This is NOT a time-lapse video, in case any of you are wondering

Ninty nine years. That’s how long it’s been since a total solar eclipse was visible from coast to coast across the entire continental United States. Naturally, an event this rare drew the attention of the global audience. If you saw the total solar eclipse a few days ago, chances are that you were at least awed by it. For some people, though, the eclipse provided a tremendous opportunity to create web content. For one person in particular, they decided to create a four-minute video detailing the experience of driving on the road during the eclipse. Well, it was a good idea because the video itself is, well, illuminating.

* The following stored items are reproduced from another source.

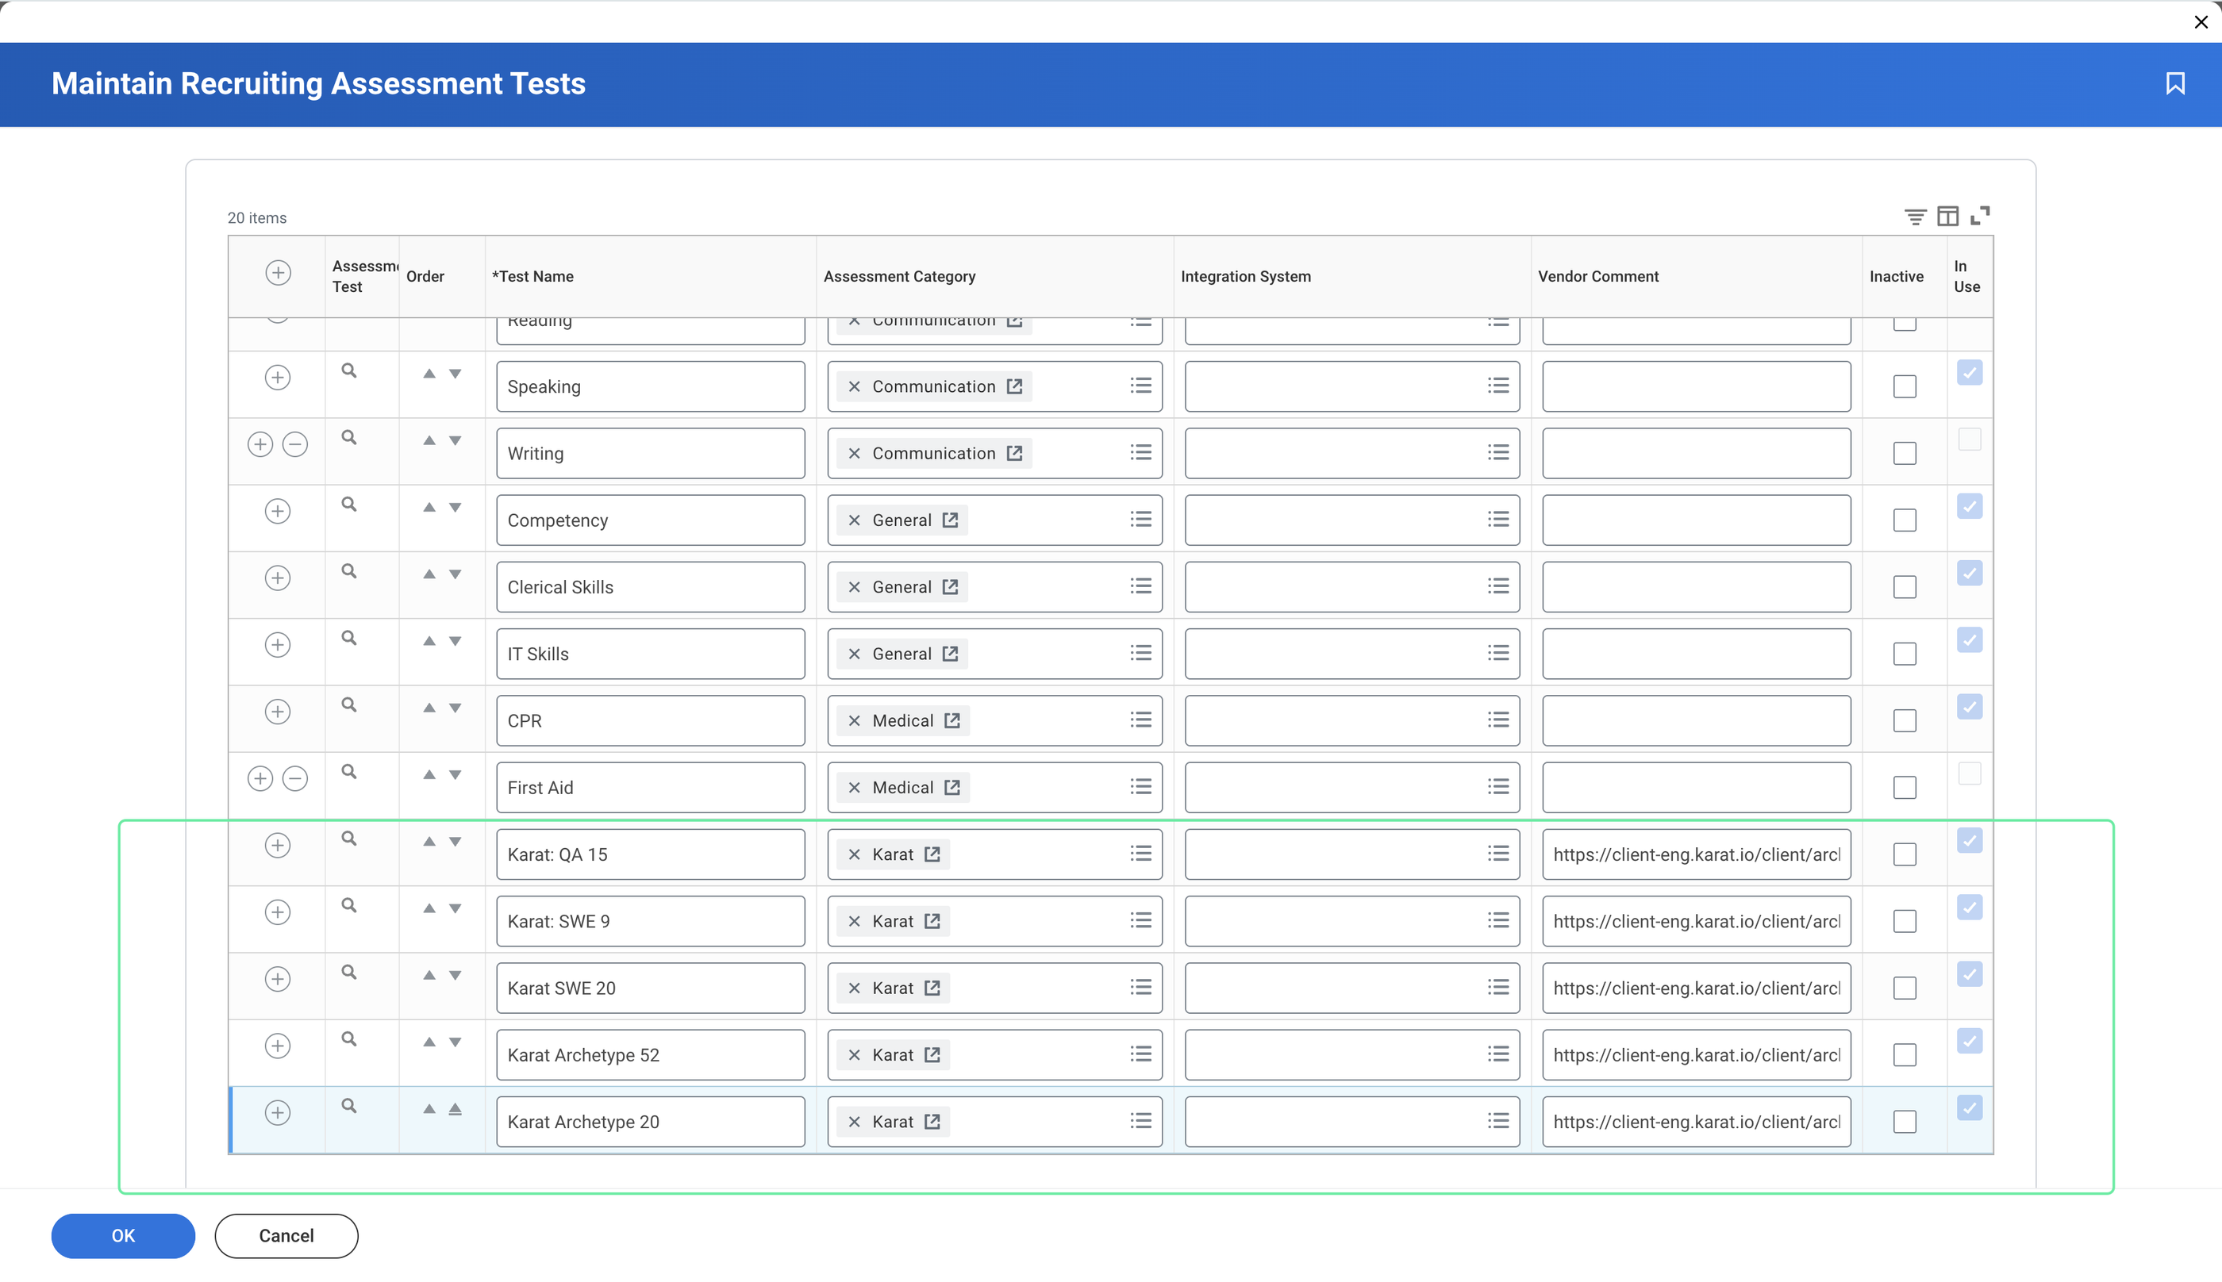Expand table to fullscreen view
This screenshot has width=2222, height=1282.
tap(1980, 216)
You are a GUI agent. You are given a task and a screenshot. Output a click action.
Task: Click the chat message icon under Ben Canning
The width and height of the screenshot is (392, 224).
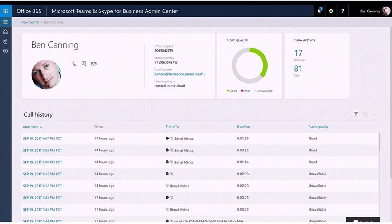(x=84, y=64)

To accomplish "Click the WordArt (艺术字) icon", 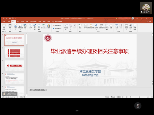I will point(96,26).
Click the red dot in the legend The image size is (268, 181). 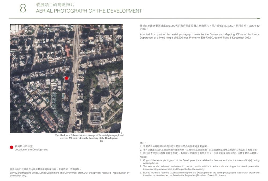tap(12, 147)
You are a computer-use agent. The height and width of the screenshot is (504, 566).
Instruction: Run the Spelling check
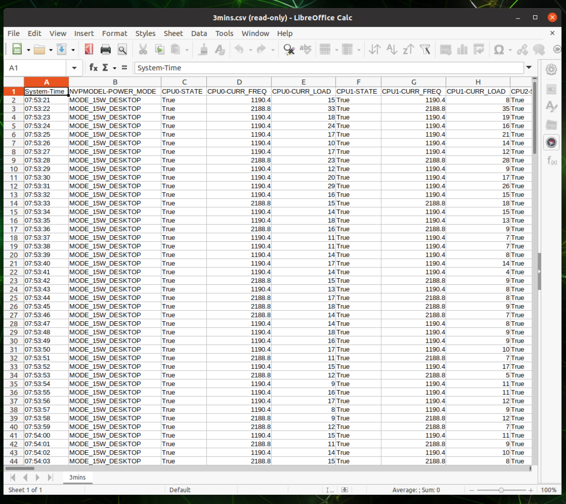(306, 49)
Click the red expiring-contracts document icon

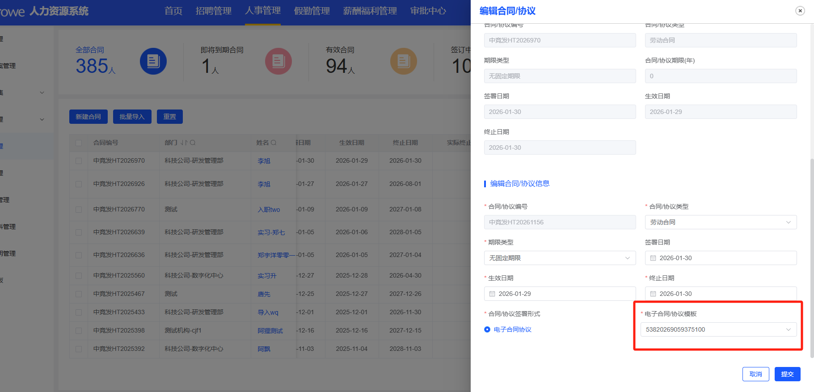[x=278, y=61]
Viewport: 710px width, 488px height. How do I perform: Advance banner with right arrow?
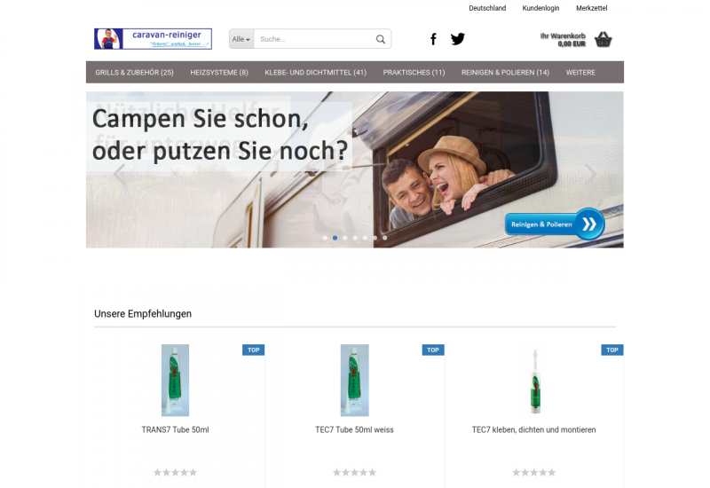590,172
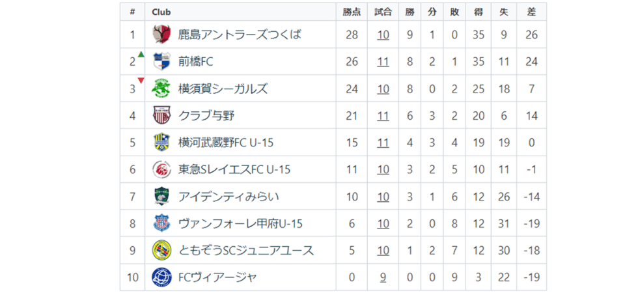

Credits to HaloMasterMind117 for thinking about doing this. While everyone had their necks strained to the high heavens watching the phenomena, this guy was driving around the town, dashboard camera rolling, to document the changing environment as the moon completely blocked the sun for a few minutes. The video starts off just as the eclipse was reaching its totality in Columbia, South Carolina. From what looks to be a typically sunny August afternoon, the sky quickly goes dark, prompting the street lights to turn on. In a matter of seconds, that “typically sunny August afternoon” turns into dusk and just as quickly, goes full-scale nighttime. You would think that this was some kind of time-lapse video but it isn’t. It’s the effect of the total solar eclipse. The driver then drives along a straight road for a few minutes and the color in the sky quickly changes just as the sun re-appears, first looking like dawn, and then back to being a typically sunny August afternoon. Take note that all of this happened in a matter of minutes, further adding to how awesome it must have been to experience the total solar eclipse in its entirety.

We often take it for granted, but just as we think less and less about it, the universe once again proves just how awesome it is.